**Task description**: Rewrite the party appetizer text with "croutons" changed to "toasted pine nuts", beginning at the words "A great Caesar" and stopping after "the classic dressing.".

**Text provided**:

——————

Here's one of the best hacks we've seen for a cheap, packaged snack. Carla Ruben, from Creative Edge Parties, which has catered events for Beyoncé and Alicia Keyes, takes thick-cut potato chips and tops each with a small piece of smoked salmon, a dollop of crème fraiche and finely diced chives—offering a glamorous spin on what's basically a 15-minute, no-cook appetizer.
A great Caesar salad is one of the most crowd-pleasing foods you can serve, but it isn't often on cocktail-party menus (ever tried eating a salad while mingling and holding a drink?). Celebrity caterer Peter Callahan has a unique way to make the dish portable: He forms grated cheese into mini tartlets using a mini muffin pan, then fills each with a spoonful of greens and croutons drizzled with the classic dressing.
Cheese on a crunchy piece of bread is a can't-go-wrong party food, and this version from Jennifer Smith, also known as The Traveling Chef, in Springfield, Missouri, is a keeper. You melt a small piece of Brie on a slice of baguette, then spoon fig jam on top and finish with half of a fresh fig and a sprig of pea shoot or watercress. It's fruity and creamy with a bit of freshness from the greens.

——————

**Supplied material**:
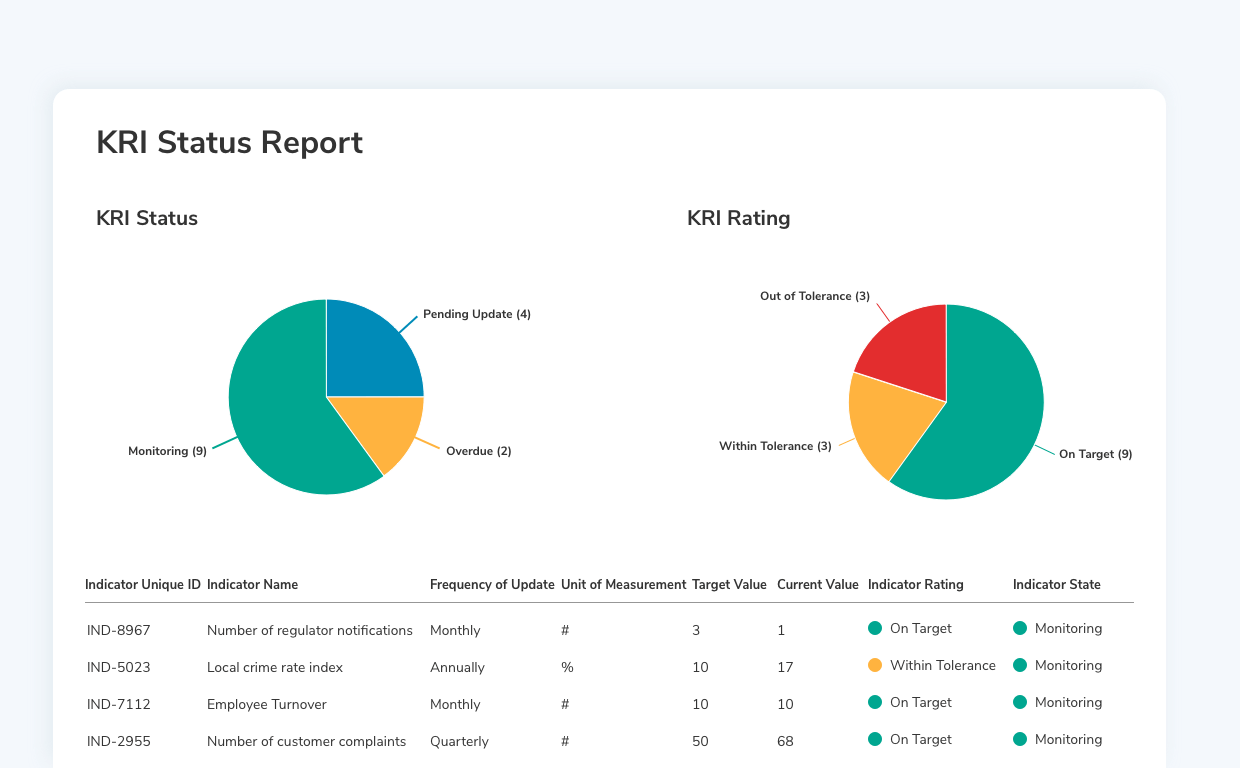This screenshot has width=1240, height=768.
Task: Click the Monitoring state dot for IND-2955
Action: (1021, 739)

——————

**Full answer**:
A great Caesar salad is one of the most crowd-pleasing foods you can serve, but it isn't often on cocktail-party menus (ever tried eating a salad while mingling and holding a drink?). Celebrity caterer Peter Callahan has a unique way to make the dish portable: He forms grated cheese into mini tartlets using a mini muffin pan, then fills each with a spoonful of greens and toasted pine nuts drizzled with the classic dressing.